L’Amore vilipeso e bestemmiato
Il brano, al v.39, presenta anzitutto uno dei ladroni: “Uno dei malfattori 
appesi lo bestemmiava dicendo: ‘Non sei tu il Cristo? Salva te stesso e noi”.
Costui, dice il testo, “lo bestemmiava”, cioè insultava e scherniva Gesù, 
assumendo un atteggiamento che si riscontra generalmente negli oppositori di 
Cristo. Si mette quindi dalla parte dei nemici, sostenendo la loro stessa 
opinione e proclamando le loro accuse.
Prosegue con veemenza: “Non sei tu il Cristo? Salva te stesso”. Le medesime cose 
dicono i capi del popolo al presunto Messia appeso alla croce; simile sfida è 
sostenuta dai soldati, che vogliono burlarsi del condannato a morte; il 
malfattore segue quell’identico andazzo. Tutte queste persone, unite all’unisono 
come un coro, esprimono l’incapacità di capire il Cristo, il re dei Giudei, 
avvolto nella debolezza e sopraffatto dalla sconfitta. Essi congetturano che il 
Messia regale debba essere vittorioso e potente, superiore a ogni avversario; 
non ammettono che possa ridursi a una fine così miserevole. Per questa ragione 
esigono che manifesti quello che veramente è, esibisca la sua potenza.
============
**Obiettivo a:** Nei record, riscrivi le righe dalla riga con "Rólunk (288, 439)" fino alla riga con "Aux márkaoldal (89, 358)" compresa, sostituendo "Hírek" con "Újdonságok" e lasciando tutto il resto invariato.
Il brano e i record non hanno alcun legame tra loro.

**Record da elaborare:**
============
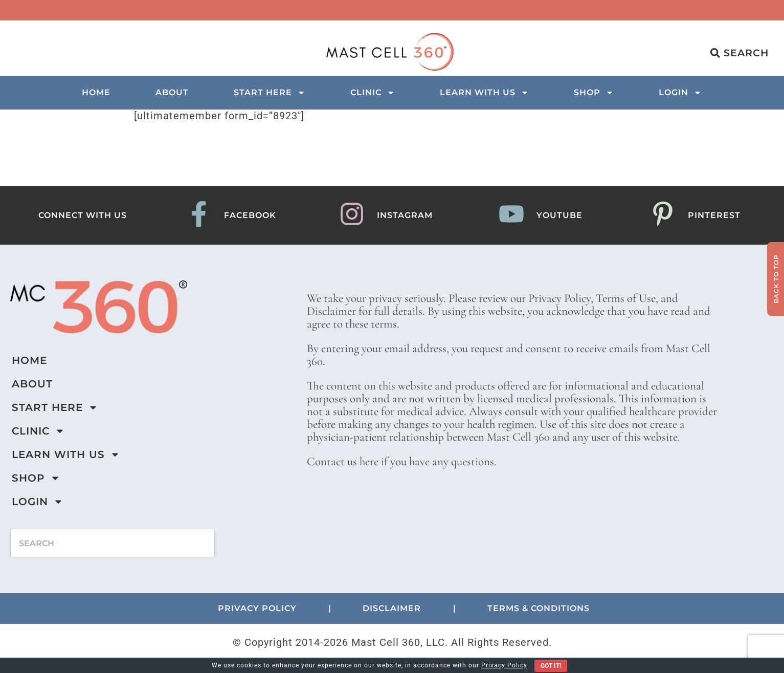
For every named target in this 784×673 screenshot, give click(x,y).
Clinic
============
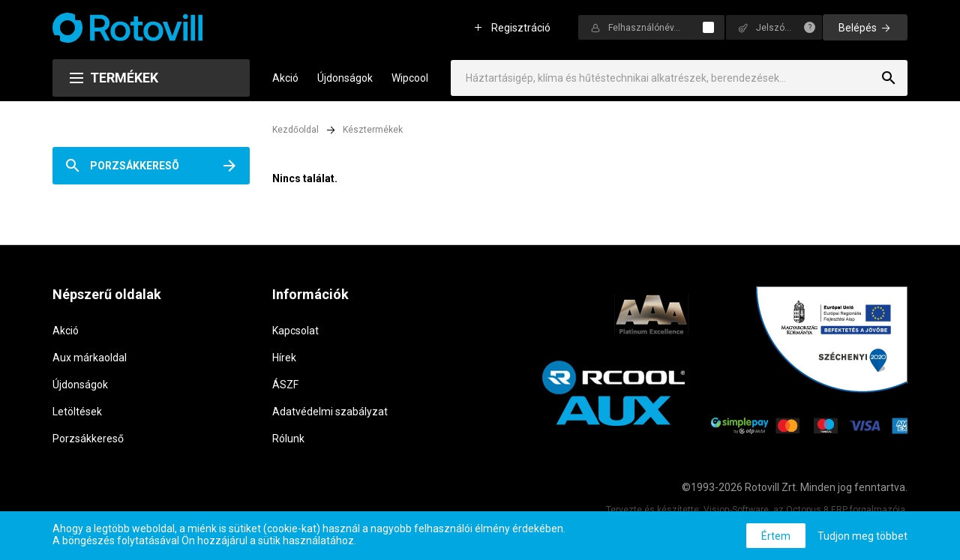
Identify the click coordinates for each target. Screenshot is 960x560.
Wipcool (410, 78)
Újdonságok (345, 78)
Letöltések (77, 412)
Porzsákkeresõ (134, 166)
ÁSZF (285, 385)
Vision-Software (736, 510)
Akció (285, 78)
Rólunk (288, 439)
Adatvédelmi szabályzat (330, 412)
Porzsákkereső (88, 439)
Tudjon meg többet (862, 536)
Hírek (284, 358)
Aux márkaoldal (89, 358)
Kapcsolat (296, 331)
============
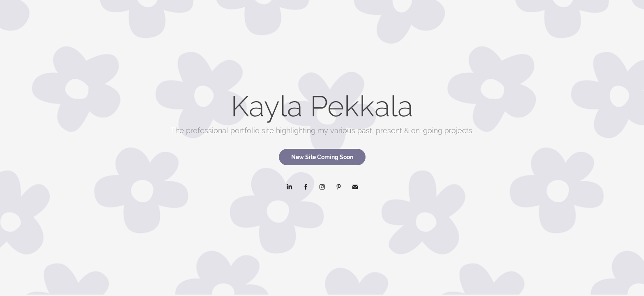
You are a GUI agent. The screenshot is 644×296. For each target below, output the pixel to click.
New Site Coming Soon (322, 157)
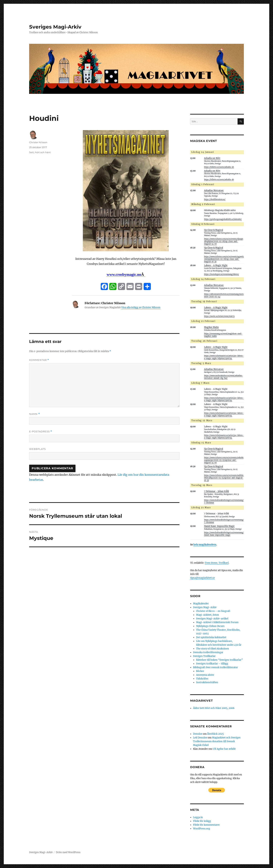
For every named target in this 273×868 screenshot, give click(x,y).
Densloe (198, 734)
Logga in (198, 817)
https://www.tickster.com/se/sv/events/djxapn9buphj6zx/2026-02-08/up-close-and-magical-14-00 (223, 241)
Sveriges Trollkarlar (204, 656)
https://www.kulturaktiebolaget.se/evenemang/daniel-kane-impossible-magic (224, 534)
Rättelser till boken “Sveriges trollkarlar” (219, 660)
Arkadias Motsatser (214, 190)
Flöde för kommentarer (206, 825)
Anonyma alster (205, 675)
============
**Obiettivo b:** Puoi citare per intero e alla lettera il brano sull'Amore vilipeso e bestemmiato?

**Risposta corretta a:**
Rólunk (288, 439)
Adatvédelmi szabályzat (330, 412)
Porzsákkereső (88, 439)
Tudjon meg többet (862, 536)
Újdonságok (284, 358)
Aux márkaoldal (89, 358)

**Risposta corretta b:**
L’Amore vilipeso e bestemmiato
Il brano, al v.39, presenta anzitutto uno dei ladroni: “Uno dei malfattori 
appesi lo bestemmiava dicendo: ‘Non sei tu il Cristo? Salva te stesso e noi”.
Costui, dice il testo, “lo bestemmiava”, cioè insultava e scherniva Gesù, 
assumendo un atteggiamento che si riscontra generalmente negli oppositori di 
Cristo. Si mette quindi dalla parte dei nemici, sostenendo la loro stessa 
opinione e proclamando le loro accuse.
Prosegue con veemenza: “Non sei tu il Cristo? Salva te stesso”. Le medesime cose 
dicono i capi del popolo al presunto Messia appeso alla croce; simile sfida è 
sostenuta dai soldati, che vogliono burlarsi del condannato a morte; il 
malfattore segue quell’identico andazzo. Tutte queste persone, unite all’unisono 
come un coro, esprimono l’incapacità di capire il Cristo, il re dei Giudei, 
avvolto nella debolezza e sopraffatto dalla sconfitta. Essi congetturano che il 
Messia regale debba essere vittorioso e potente, superiore a ogni avversario; 
non ammettono che possa ridursi a una fine così miserevole. Per questa ragione 
esigono che manifesti quello che veramente è, esibisca la sua potenza.